15 September, 2012

A surprise success


Thuggin in Miami; The Family is Made
R.A. Robinson
I do not remember how i was given the e-copy of this book to read and review; i shall have to make more careful records if that is to continue happening.

While i was reading Thuggin in Miami there was no way that i could stop myself from comparing it to the other book i was reading on my kindle at the time, also for review, and this one benefited from that comparison, which in some ways is surprising. I say it is surprising because there are a number of things about this novel which would have lead me to expect myself not to like it: It is written in dialect, which i almost never enjoy; not only that, but the dialect used it a variety of African-American English, which i cannot help but read as poor grammar, spelling, and usage in general, no matter how much i accept intellectually that it is a legitimate means of communication; as well, the subject matter, gang life, murders, drug use, jail experience, all in southern Florida, is not really something that i am drawn to ~ to be sure, i've read it before, in Elmore Leonard in particular, though i read him more for style than content ~ but it isn't a subject i'd naturally turn to; then the style is rather more explicit than i am used to or generally comfortable with, at least in casual reading, with plenty of “penises” and “pussies” (why is it that, no matter what word people use for the male generative organ almost no one feels it appropriate to use the correct word for the female, in almost any genre or context?) as well as interaction between them to a level i'm not sure i've come across previously in work not intended to fall within the erotic genre. And yet...yet i found the book oddly compelling.

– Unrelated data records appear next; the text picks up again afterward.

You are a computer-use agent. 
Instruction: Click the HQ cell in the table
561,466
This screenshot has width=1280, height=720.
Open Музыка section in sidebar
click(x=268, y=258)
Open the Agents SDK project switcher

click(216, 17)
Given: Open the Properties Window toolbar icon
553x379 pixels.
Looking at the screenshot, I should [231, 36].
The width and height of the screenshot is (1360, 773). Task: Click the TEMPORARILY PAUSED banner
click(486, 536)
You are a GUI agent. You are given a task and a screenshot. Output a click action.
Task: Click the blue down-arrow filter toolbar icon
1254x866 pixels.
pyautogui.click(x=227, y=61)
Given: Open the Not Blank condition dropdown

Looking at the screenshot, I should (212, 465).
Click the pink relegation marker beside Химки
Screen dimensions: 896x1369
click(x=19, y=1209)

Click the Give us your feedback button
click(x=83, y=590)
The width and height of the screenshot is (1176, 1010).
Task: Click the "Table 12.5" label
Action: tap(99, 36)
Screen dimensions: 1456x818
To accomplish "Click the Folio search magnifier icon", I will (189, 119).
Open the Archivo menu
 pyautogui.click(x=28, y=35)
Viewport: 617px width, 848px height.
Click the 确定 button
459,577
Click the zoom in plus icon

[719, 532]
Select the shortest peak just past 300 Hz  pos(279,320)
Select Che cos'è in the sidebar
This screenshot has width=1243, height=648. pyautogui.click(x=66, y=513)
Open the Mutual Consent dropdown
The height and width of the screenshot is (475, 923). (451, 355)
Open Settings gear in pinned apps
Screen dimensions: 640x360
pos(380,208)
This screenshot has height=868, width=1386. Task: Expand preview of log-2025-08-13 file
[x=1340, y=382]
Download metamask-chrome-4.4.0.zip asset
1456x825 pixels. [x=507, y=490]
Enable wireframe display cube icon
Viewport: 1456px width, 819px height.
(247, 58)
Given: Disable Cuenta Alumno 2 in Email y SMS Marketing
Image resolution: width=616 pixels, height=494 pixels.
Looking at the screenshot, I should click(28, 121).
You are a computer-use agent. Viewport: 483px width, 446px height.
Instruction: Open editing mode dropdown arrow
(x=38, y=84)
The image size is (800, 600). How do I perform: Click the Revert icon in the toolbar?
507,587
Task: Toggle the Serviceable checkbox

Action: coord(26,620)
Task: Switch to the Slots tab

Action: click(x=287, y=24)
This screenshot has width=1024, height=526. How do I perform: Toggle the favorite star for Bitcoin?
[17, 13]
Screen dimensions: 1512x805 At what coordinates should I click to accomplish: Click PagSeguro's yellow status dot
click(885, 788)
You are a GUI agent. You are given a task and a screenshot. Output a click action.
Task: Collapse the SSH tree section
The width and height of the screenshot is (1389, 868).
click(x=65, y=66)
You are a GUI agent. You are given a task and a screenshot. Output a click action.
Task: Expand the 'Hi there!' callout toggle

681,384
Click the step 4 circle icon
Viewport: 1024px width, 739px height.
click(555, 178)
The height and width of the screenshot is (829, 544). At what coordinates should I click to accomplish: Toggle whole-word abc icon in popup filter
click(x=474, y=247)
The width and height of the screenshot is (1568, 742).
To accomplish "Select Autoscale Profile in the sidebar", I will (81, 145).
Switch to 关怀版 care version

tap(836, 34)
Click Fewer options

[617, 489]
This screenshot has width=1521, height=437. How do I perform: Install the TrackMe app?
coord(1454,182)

Almost from the first i was involved, though i wasn't attracted by them ~ any of them ~ interested in what was happening to the characters, and what the plot action would be. Let me be clear: None of the characters are attractive people; in fact, they are gangsters, drug dealers, criminals of the worst sort, so that even the one prison officer we know anything about is entirely corrupted. Nor is the plot, as may be expected from the characters, uplifting, as drugs are sourced, bought, and sold, and Richard Gale, the protagonist, has at least two separate revenges he has to research and prepare for.

And yet, as i said above, though almost every element of this review is negative, the book itself, as a whole, is greater than the sum of its parts. I have struggled to understand this, and one conclusion i can come to is that the author, R.A. Robinson, is a product of the environments he writes of, that these are his experiences, and the truth in what he writes may be what pulls me in. Also, the ease of the writing ~ despite the awkwardness of reading the dialect ~ meant that in reading i was able to continue quickly, other than sometimes having to puzzle out who the heck was being talked about, as all the characters have multiple nicknames and see themselves as one big family, using incorrect relationship terms for each other, continue quickly, i say, and feel that at the end of each chapter it wouldn't take long to read another, so it was probably going to be worth starting it. In the end, despite the negative points i made, i found that this book fit my terms of success ~ i would read another by the same author based solely on his name and mine experience here. I cannot fully explain this success but, for me, it exists.